Whilst setting up in his familiar 4-4-2, he elected to put Grace Clinton on the wing, and paired Ramona Petzelberger and Kit Graham in the middle, sitting very deep when Spurs didn't have the ball. 

Graham has more often than not been used in a further forward role, but that day in N17, she was more than comfortable in the deep-lying playmaker role, defending doggedly.

The 28-year-old showed her playmaking qualities in Spurs' blistering counter attack as she set the ball off to Martha Thomas, who got round to get on the end of the ball into the middle from Celin Bizet to spark Lilywhite delirium. 

Graham and her midfield partner Petzelberger had a stellar outing, both completing the full 90 minutes each, winning 13 ground duels between the two of them, drawing six fouls all in defensive positions to relieve pressure on Spurs and both covering virtually every single blade of grass on the pitch. 

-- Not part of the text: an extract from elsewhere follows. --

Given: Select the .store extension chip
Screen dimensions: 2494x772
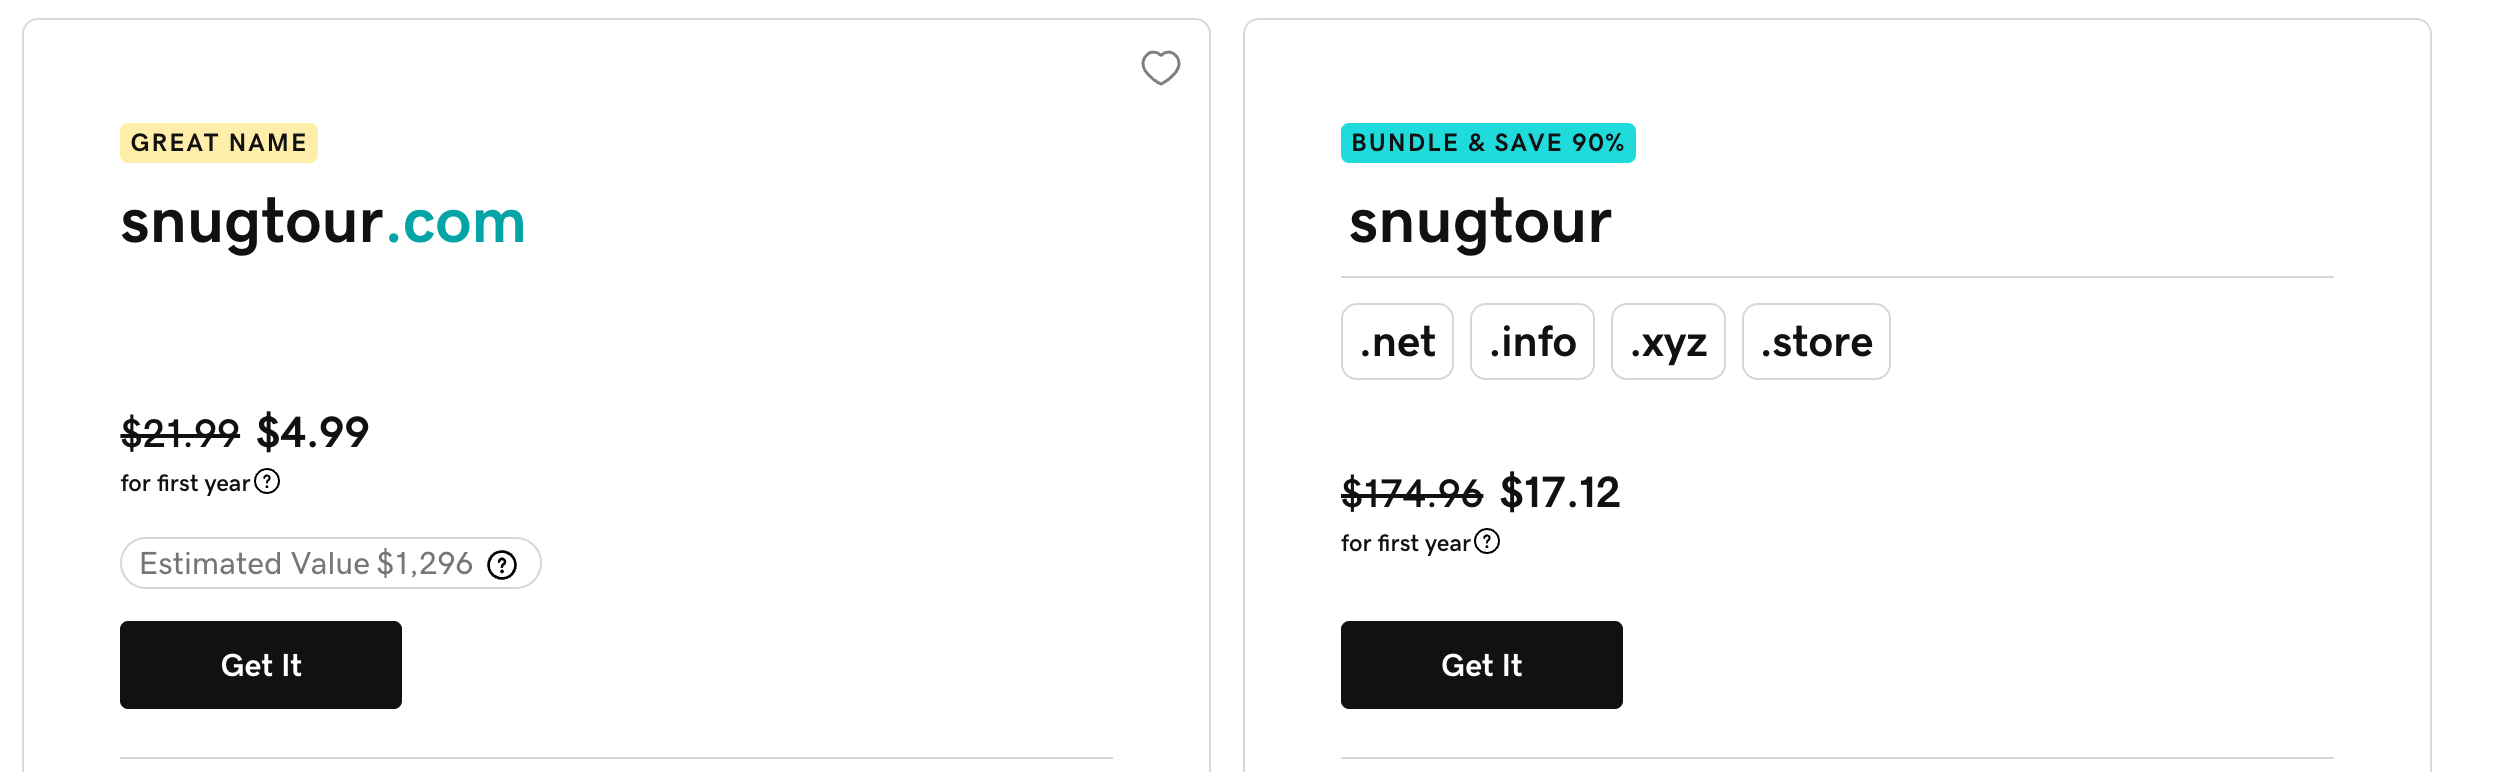Looking at the screenshot, I should [1816, 342].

  • Arsenal's glaring weakness

After the loss at Tottenham Hotspur Stadium, a chink in the armour of Jonas Eidevall's side, their flaws at breaking down a team who sits behind the ball. 

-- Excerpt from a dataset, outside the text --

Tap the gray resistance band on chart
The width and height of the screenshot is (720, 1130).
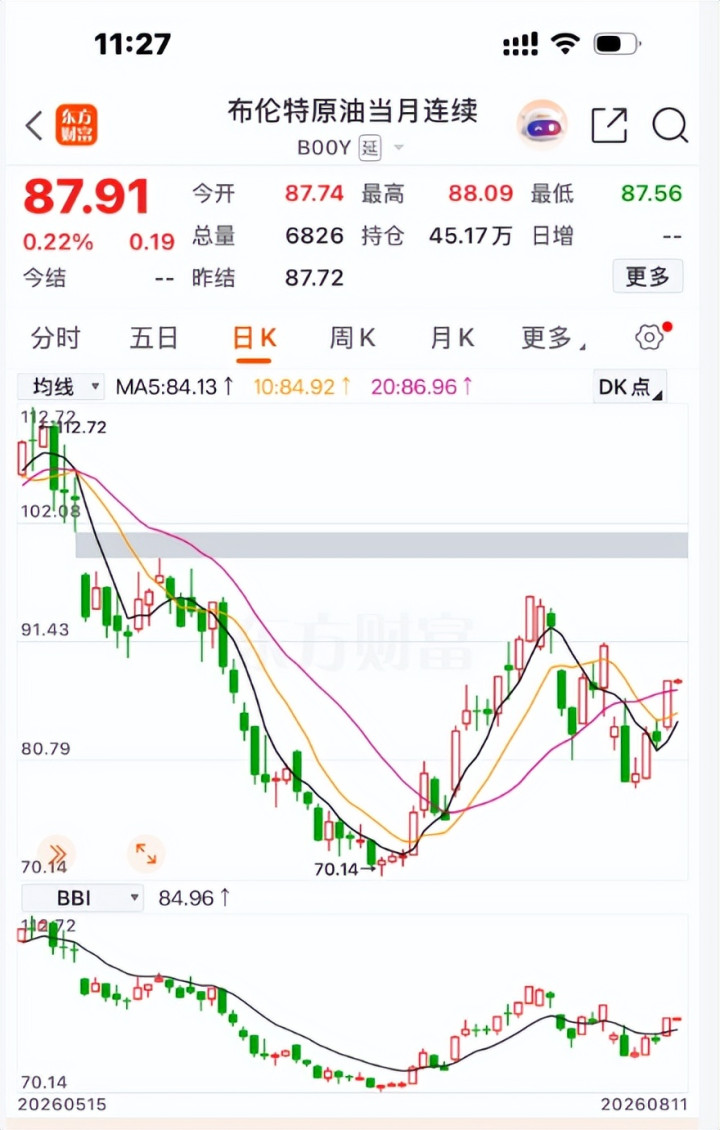382,546
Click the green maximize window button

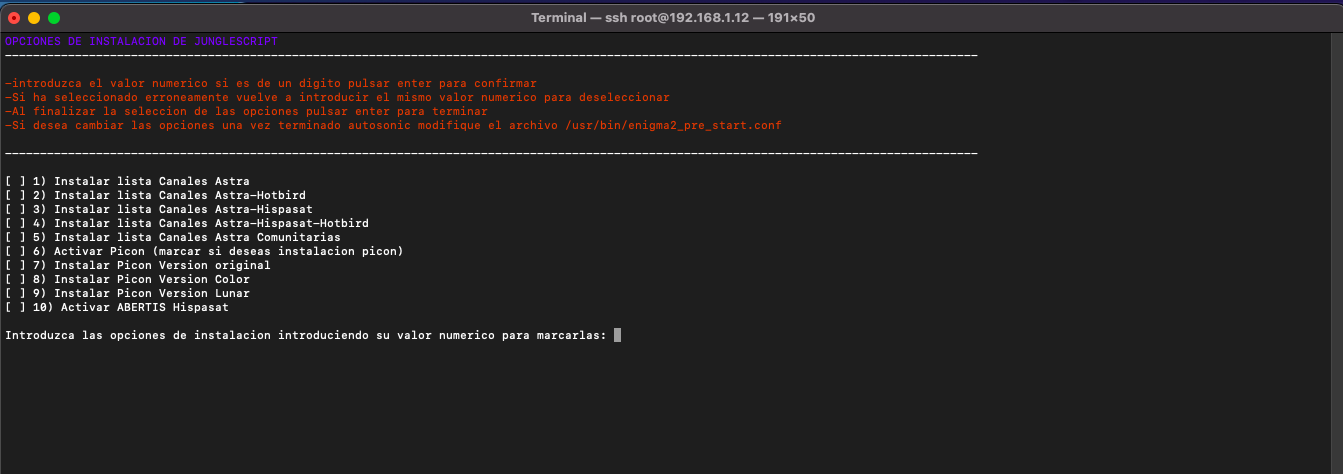54,18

In that particular game, Eidevall chucked on all his attacking talent, leaving Alessia Russo, Beth Mead and Vivianne Miedema all on the pitch for then the first time in Arsenal colours, alongside Cloe Lacasse and Stina Blackstenius. 

With only one of the four subs used being midfielder, Kyra Cooney Cross, Arsenal effectively went for a 4-1-5 formation, with all their attacking intent and quality on the pitch. 

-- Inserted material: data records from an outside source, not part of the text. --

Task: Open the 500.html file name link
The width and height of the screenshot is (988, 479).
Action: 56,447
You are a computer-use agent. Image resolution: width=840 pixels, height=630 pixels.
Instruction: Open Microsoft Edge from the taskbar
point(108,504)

Even with all said talent, they couldn't muster up an equaliser against Spurs and suffered the same fate against West Ham just after the Christmas break too. 

The two aforementioned defeats and their third one in the league, on the opening day to Liverpool all had the same problem, wasting chances and not being able to break a side down. 

  • Keep that big crowd quiet

It's what Liverpool did on opening day, it's what Aston Villa did for 89 minutes before a late capitulation, Spurs have to get under Arsenal's skin and frustrate the crowd as well as their opponents. 

It's something that Manchester United and Chelsea failed to do, with two of Arsenal's most convincing wins of the season coming in these two games. 

In both those encounters, both in front of record WSL attendances, Arsenal were allowed to start on the front foot and get at their opponent.

With the sighting of away ends this season in the WSL becoming more prominent, Spurs will be backed as ever by their ardent supporters but will be numerically outnumbered by their Arsenal counterparts. 

If Spurs can sit in, and frustrate Arsenal, the negativity will soon spin into the Emirates crowd and should be a key cog in Robert Vilahamn's game plan. 

  • An occasion for the ages

It really promises to be a game for the ages, with Arsenal needing a win, other results aside to keep pace and potentially go level with Manchester City and Chelsea. 

On Wednesday afternoon (28th Feb), there was a reported less than one thousand tickets available for the clash, potentially pointing towards another sell-out occasion at the Emirates Stadium. 

With another Women's Super League record in sight, Spurs seeking a historic double over their North London rivals and Arsenal needing a win for their title ambitions, Sunday in N5 will surely be a clash for the ages.